In order to test if this is the case, we then repeated the experimental setup but this time only utilized molecules from the largest cluster randomly split into train/withheld/test sets as described in the ``Largest Cluster'' row of Table~\ref{tab:datasets}. The results of this experiment are shown in Figure~\ref{fig:lcresults}. This experiment also resulted in failure, as every active learning method was indistinguishable from selecting molecules at random to add to the training set.

\begin{figure}[tbph]
    \centering
    \begin{subfigure}[b]{0.48\textwidth}
        \includegraphics[width=1\linewidth]{figures/fig3_largest_cluster_R.pdf}
        \caption{Pearson's R correlation on the Test Set}
    \end{subfigure}%
    \hfill
    \begin{subfigure}[b]{0.48\textwidth}
        \includegraphics[width=1\linewidth]{figures/fig3_largest_cluster_RMSE.pdf}
        \caption{RMSE on the Test Set}
    \end{subfigure}
    \caption{Our second experiment testing 3 different active learning methods on the Largest Cluster dataset. We ran 5 different seeds, with each seed having it's own random split of the data. The same models that were utilized in Figure~\ref{fig:initialresults} are used here. Again, every active learning method is indistinguishable from selecting molecules at random.}
    \label{fig:lcresults}
\end{figure}

\subsection{Experiment 3 -- Verifying if signal is present in this dataset.}
The failure of the active learning methods to perform better than random molecule selection when we restricted all the data to one cluster suggests that there might not be signal present in the data. In order to test this, we need some baseline of maximal performance against which to compare. In order to calculate this baseline we exhaustively train a new model for every molecule in the withheld set during each step of the active learning loop. We then greedily select the molecule which resulted in the model that had the lowest RMSE on the test set. This greedy selection will have the best possible active learning ordering for whatever test set we are evaluating.

Actions to take:
(1) Copy the stretch of the active learning excerpt from "In order to test if" through "the training set.".
(2) In the rows, rewrite the stretch from the line containing "The height and" through the line containing "coord(488,484)", swapping "screenshot" for "capture" and changing nothing else. Output only those lines, and leave the pictures out.
The text and the rows that follow come from unrelated sources.

Materials provided:
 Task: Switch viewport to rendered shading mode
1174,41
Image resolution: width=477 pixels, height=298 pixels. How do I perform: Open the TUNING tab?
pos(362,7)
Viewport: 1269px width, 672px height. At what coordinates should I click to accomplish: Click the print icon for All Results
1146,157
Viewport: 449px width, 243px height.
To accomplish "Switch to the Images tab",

---

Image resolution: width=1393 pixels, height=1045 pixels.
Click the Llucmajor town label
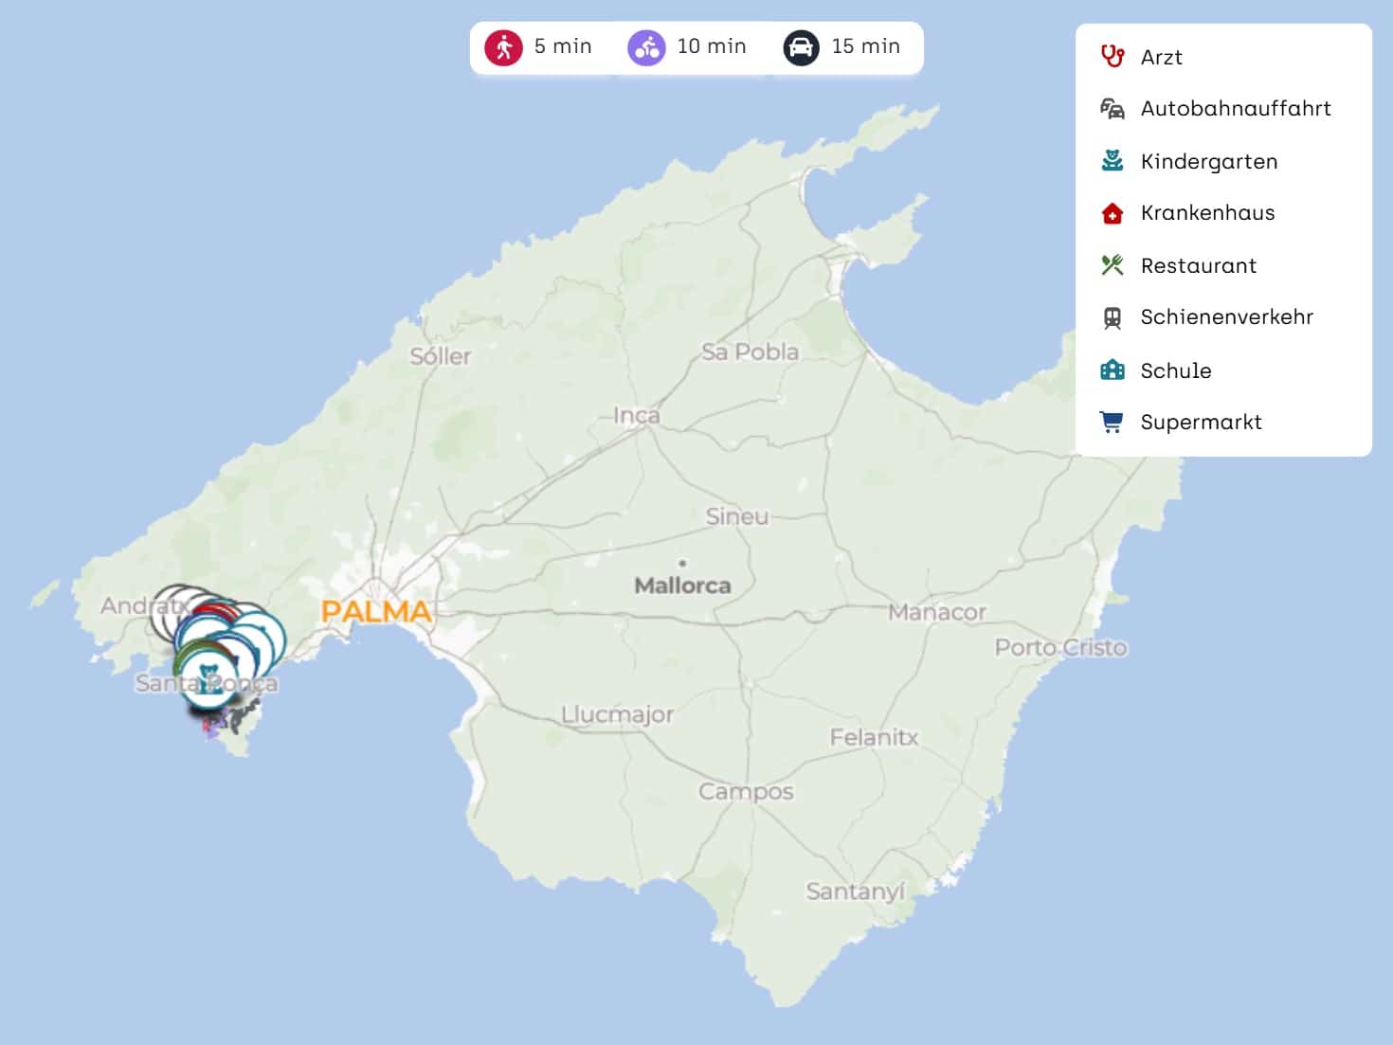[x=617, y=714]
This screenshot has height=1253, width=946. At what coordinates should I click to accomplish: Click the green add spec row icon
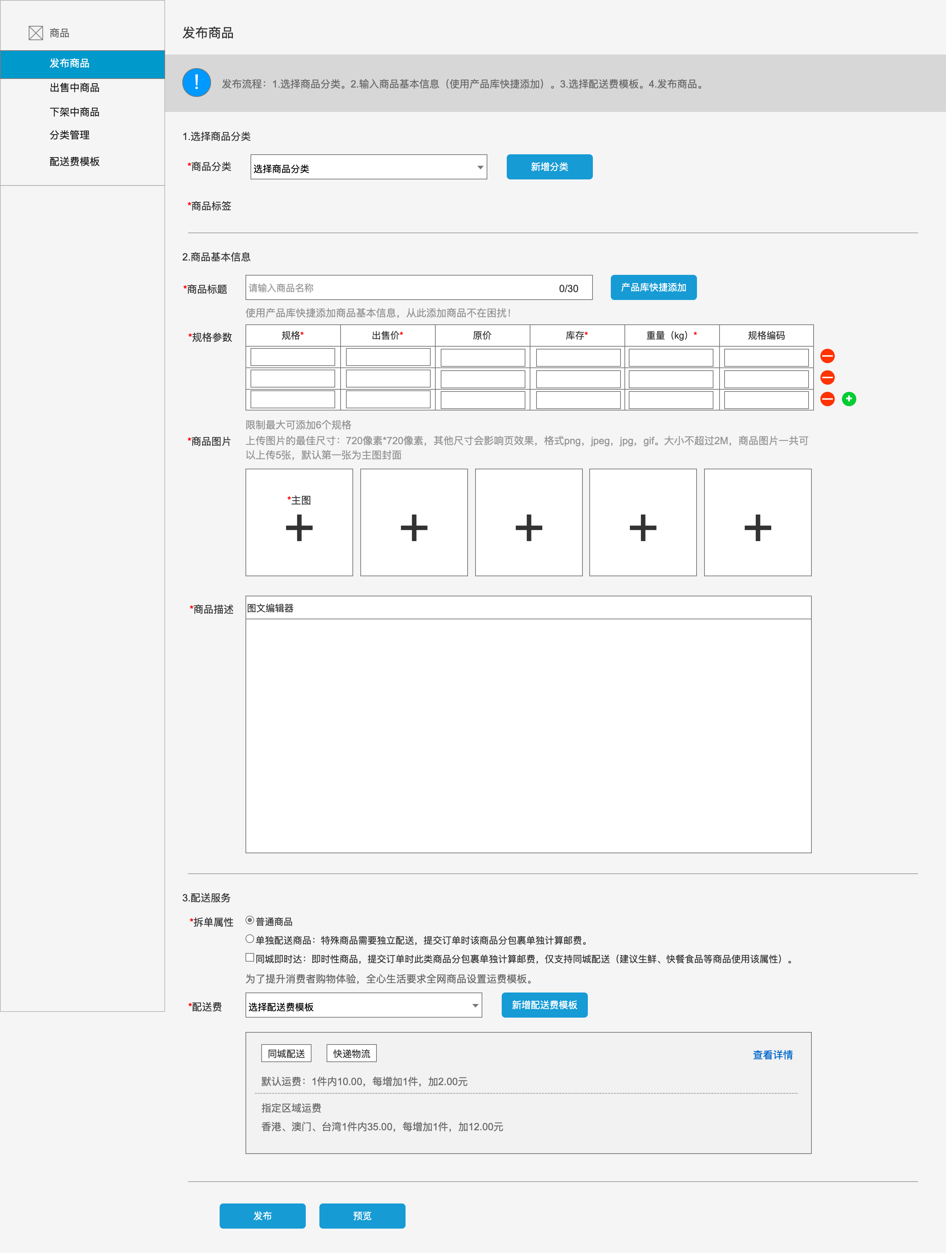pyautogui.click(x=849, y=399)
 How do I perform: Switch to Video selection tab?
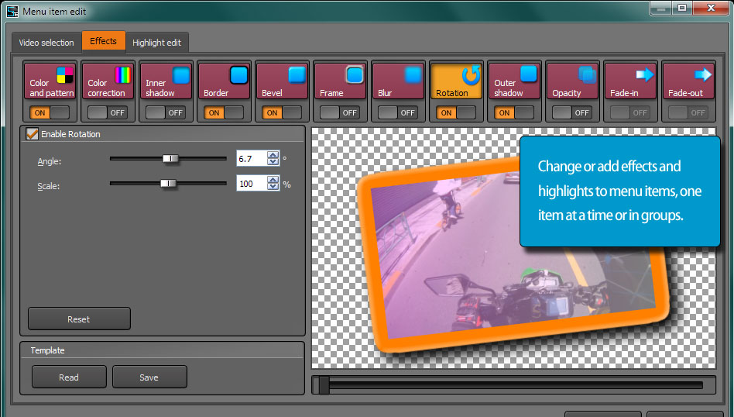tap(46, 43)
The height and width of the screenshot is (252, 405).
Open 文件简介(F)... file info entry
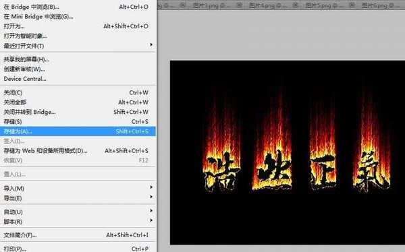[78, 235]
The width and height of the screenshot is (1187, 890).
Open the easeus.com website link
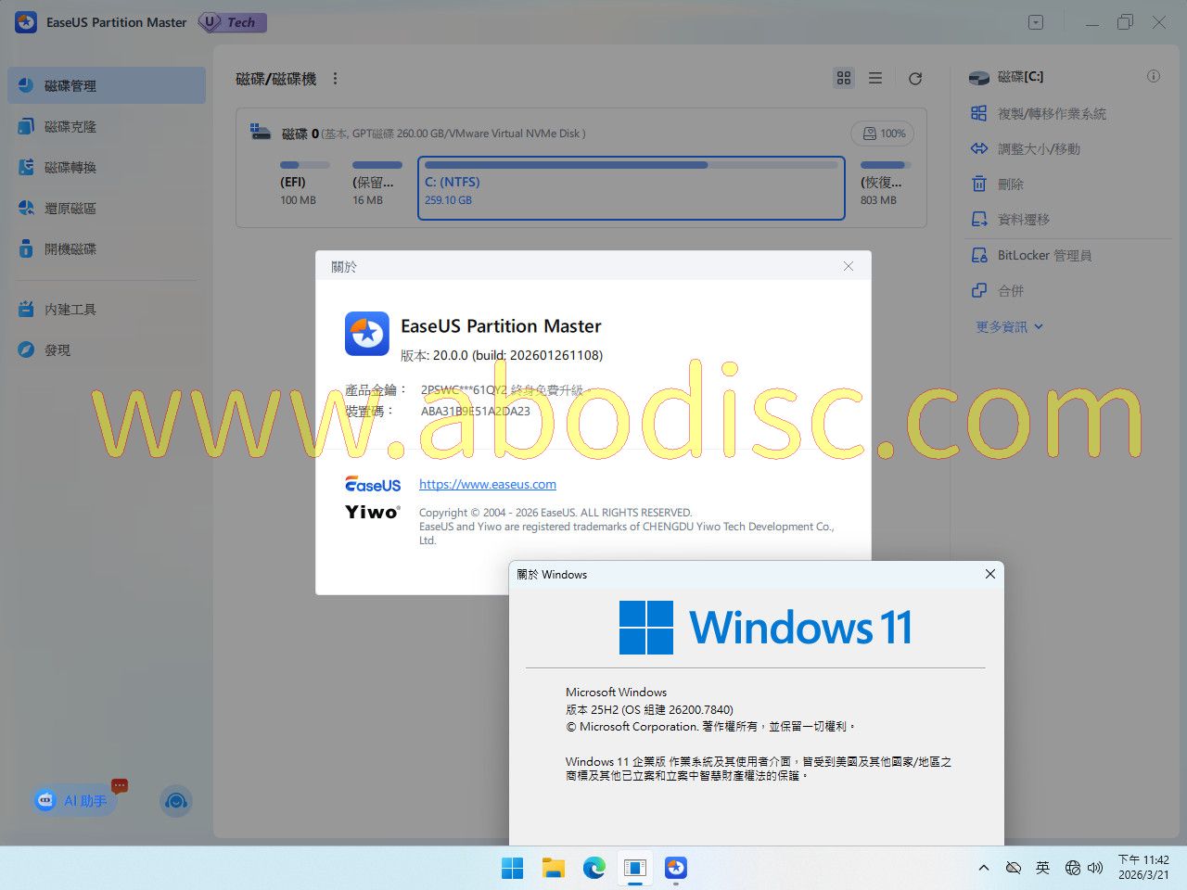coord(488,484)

---

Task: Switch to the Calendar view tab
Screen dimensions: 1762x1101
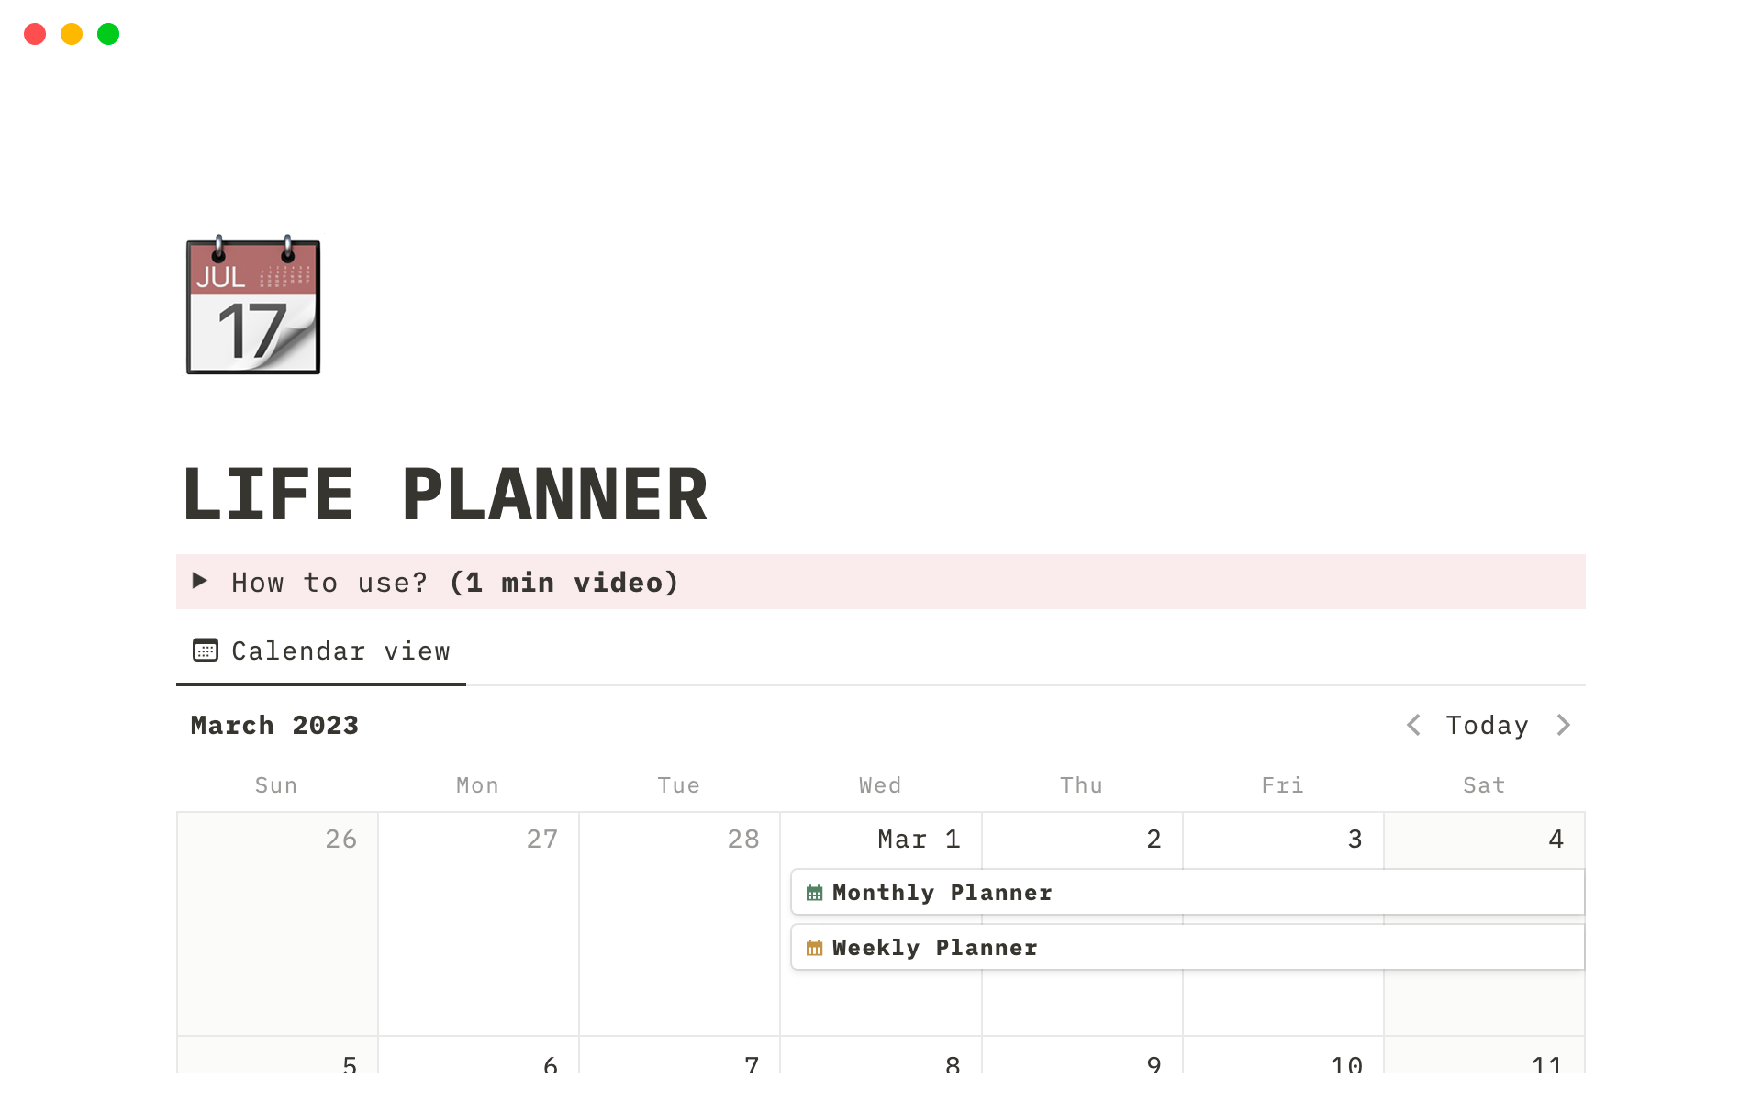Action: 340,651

Results of the exercise:
(1)
In order to test if this is the case, we then repeated the experimental setup but this time only utilized molecules from the largest cluster randomly split into train/withheld/test sets as described in the ``Largest Cluster'' row of Table~\ref{tab:datasets}. The results of this experiment are shown in Figure~\ref{fig:lcresults}. This experiment also resulted in failure, as every active learning method was indistinguishable from selecting molecules at random to add to the training set.

(2)
The height and width of the capture is (252, 405).
Open 文件简介(F)... file info entry
[78, 235]
The width and height of the capture is (1187, 890).
Open the easeus.com website link
coord(488,484)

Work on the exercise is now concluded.